*WHAT NEEDS TO BE DONE*
Pull every line that includes the word "dimensions" from the data.

-------

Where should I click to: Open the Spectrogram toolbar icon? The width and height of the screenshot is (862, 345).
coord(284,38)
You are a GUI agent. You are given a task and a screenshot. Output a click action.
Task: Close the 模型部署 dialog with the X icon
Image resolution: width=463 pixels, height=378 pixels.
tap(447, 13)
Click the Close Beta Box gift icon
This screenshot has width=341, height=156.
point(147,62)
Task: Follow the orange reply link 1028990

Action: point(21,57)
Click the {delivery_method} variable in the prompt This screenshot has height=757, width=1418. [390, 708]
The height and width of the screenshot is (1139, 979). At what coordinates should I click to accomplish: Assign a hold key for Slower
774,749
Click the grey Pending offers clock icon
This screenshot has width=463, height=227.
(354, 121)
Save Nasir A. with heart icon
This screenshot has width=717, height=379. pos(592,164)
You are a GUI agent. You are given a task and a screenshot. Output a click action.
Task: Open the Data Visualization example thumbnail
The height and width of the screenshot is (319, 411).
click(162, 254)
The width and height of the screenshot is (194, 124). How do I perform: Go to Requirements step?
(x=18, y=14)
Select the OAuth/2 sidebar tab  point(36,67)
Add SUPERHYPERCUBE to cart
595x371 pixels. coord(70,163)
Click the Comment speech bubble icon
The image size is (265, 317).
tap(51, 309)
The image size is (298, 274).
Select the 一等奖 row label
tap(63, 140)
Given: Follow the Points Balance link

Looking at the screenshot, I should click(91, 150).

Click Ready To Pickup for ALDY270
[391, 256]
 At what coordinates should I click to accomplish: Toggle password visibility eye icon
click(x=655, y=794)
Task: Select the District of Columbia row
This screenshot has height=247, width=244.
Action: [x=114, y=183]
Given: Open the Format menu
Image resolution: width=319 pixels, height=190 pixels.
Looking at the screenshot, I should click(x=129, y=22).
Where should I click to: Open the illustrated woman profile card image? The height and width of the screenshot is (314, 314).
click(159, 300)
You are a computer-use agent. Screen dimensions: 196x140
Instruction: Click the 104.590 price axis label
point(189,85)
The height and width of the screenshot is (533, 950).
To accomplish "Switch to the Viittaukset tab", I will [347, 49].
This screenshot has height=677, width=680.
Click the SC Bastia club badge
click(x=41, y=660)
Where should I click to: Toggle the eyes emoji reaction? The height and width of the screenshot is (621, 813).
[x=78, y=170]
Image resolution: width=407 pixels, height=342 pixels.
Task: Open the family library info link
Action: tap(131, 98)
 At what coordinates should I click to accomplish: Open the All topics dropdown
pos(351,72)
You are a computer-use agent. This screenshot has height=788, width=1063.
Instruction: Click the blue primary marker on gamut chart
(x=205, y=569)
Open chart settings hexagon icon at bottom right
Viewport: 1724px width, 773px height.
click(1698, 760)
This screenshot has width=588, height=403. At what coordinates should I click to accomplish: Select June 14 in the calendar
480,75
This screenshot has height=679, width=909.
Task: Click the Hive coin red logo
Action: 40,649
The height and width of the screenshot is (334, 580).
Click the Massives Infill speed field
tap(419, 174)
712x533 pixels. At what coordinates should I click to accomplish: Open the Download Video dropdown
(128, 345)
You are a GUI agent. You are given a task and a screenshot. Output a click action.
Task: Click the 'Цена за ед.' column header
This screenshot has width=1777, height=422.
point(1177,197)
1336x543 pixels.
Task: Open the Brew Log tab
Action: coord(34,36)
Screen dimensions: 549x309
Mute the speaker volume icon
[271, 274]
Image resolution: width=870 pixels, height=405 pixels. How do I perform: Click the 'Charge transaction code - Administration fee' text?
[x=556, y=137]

-------

*RESULT OF THIS EXERCISE*
You are a computer-use agent. Screen dimensions: 196x140
Screen dimensions: 549x309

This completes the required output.